McElroy on Friday said that “the process of discernment used in Rome is far too time-consuming” and unsuitable for diocesan and parish life. The cardinal also dismissed areas of Church teaching as similarly unsuitable, however definitively it has been defined and proclaimed.

“It is becoming clear that on some issues, the understanding of human nature and moral reality upon which previous declarations of doctrine were made were in fact limited or defective,” McElroy said.

“Limited or defective”: Cardinal Robert McElroy addresses the Archdiocese of Los Angeles’ Religious Education Congress, Feb. 16, 2024. Credit: Archdiocese of Los Angeles/YouTube

While the cardinal, along with the bishops of Belgium and Germany, might be comfortable with dismissing the Church’s articulation of eternal truths over the millennia as “limited or defective,” other wings of the Church — most notably in Africa — may prove unlikely to go along with such conclusions in the name of “decentralization.”
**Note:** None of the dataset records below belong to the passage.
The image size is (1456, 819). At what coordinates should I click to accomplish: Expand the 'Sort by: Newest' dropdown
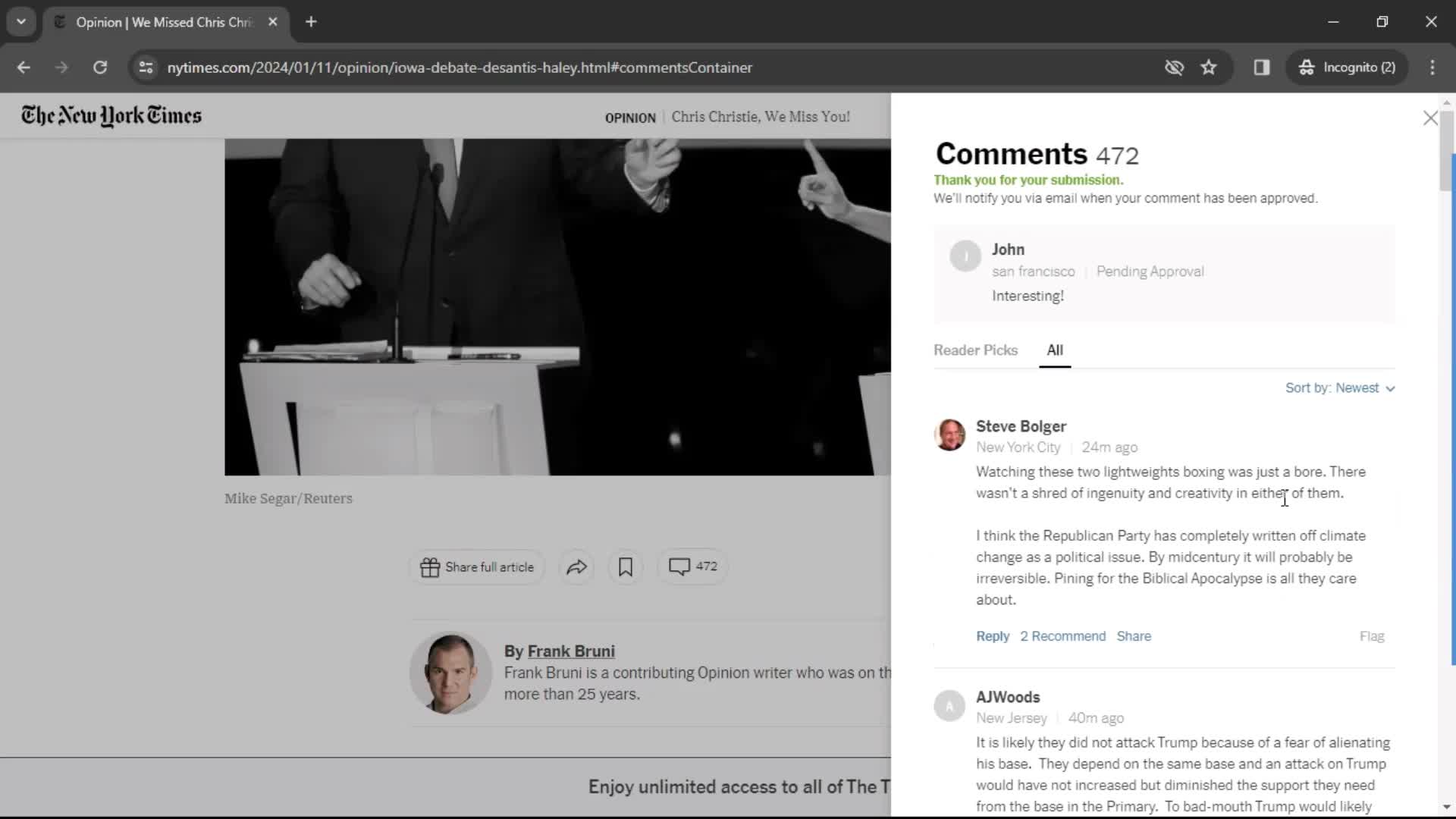[x=1339, y=388]
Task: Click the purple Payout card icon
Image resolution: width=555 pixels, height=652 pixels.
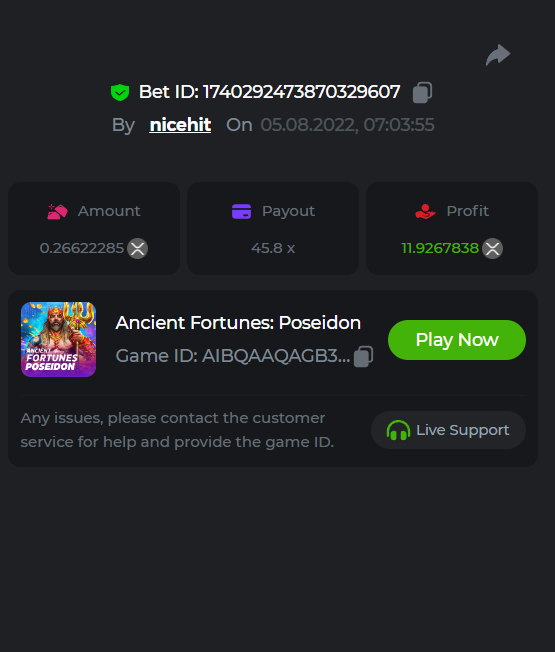Action: tap(242, 211)
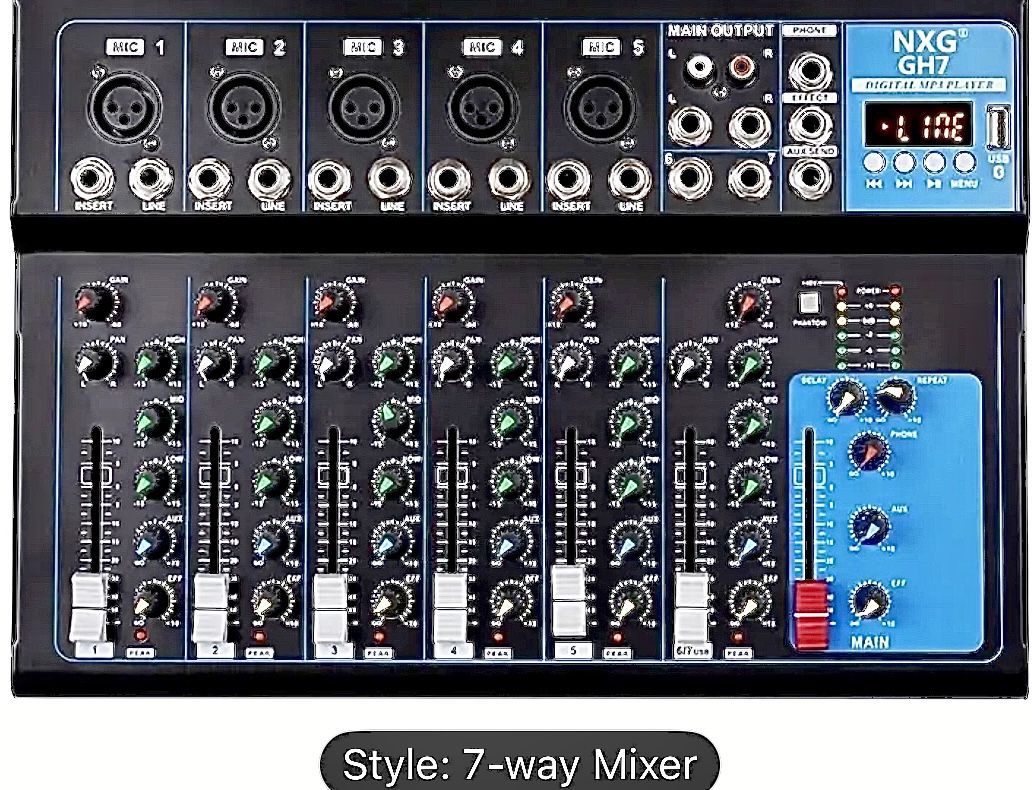Click the DELAY knob in blue panel

(843, 398)
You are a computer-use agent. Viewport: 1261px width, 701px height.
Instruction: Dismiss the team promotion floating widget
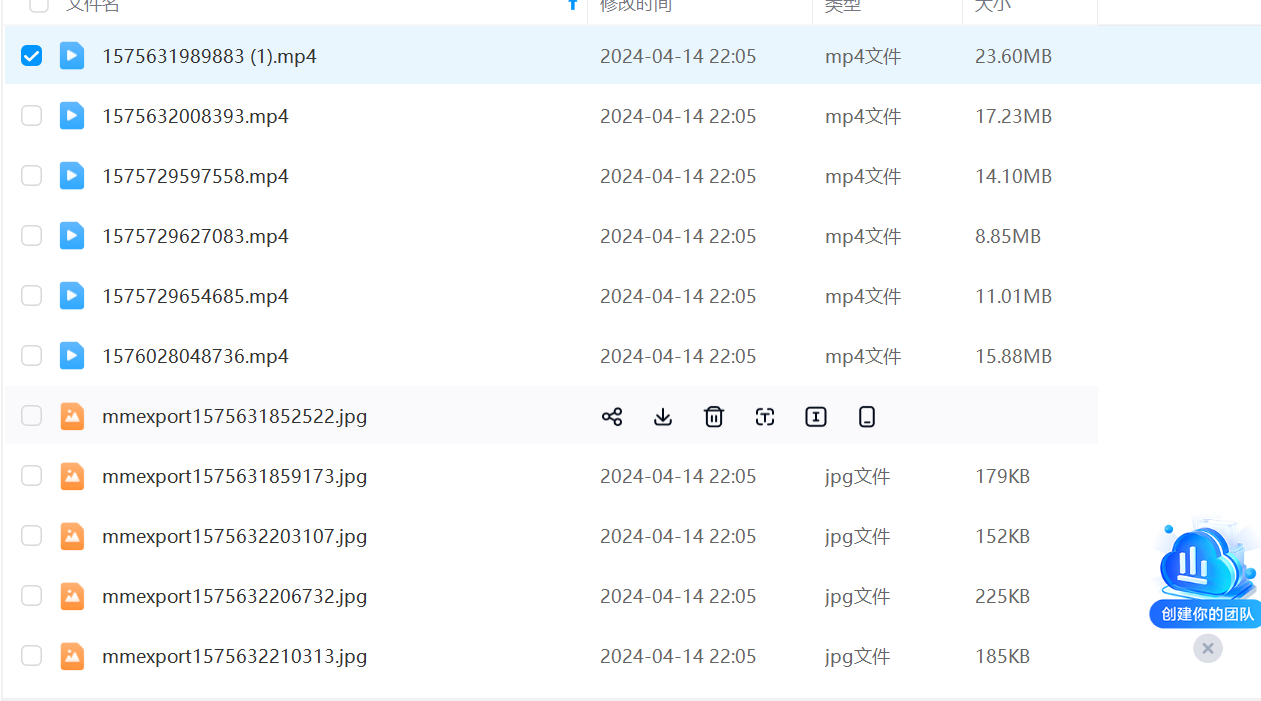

Those same wings appear to be increasingly marginalized from the synodal organizing apparatus in Rome. 

As the synodal process draws to a close this year, there appears to be less and less question of what the final reforming proposals will be, how they will be framed, or by whom. 

The real question is how far that agenda can be pushed before it breaches communion with a Church in Africa unlikely to accept a total federalization of the faith and sacraments.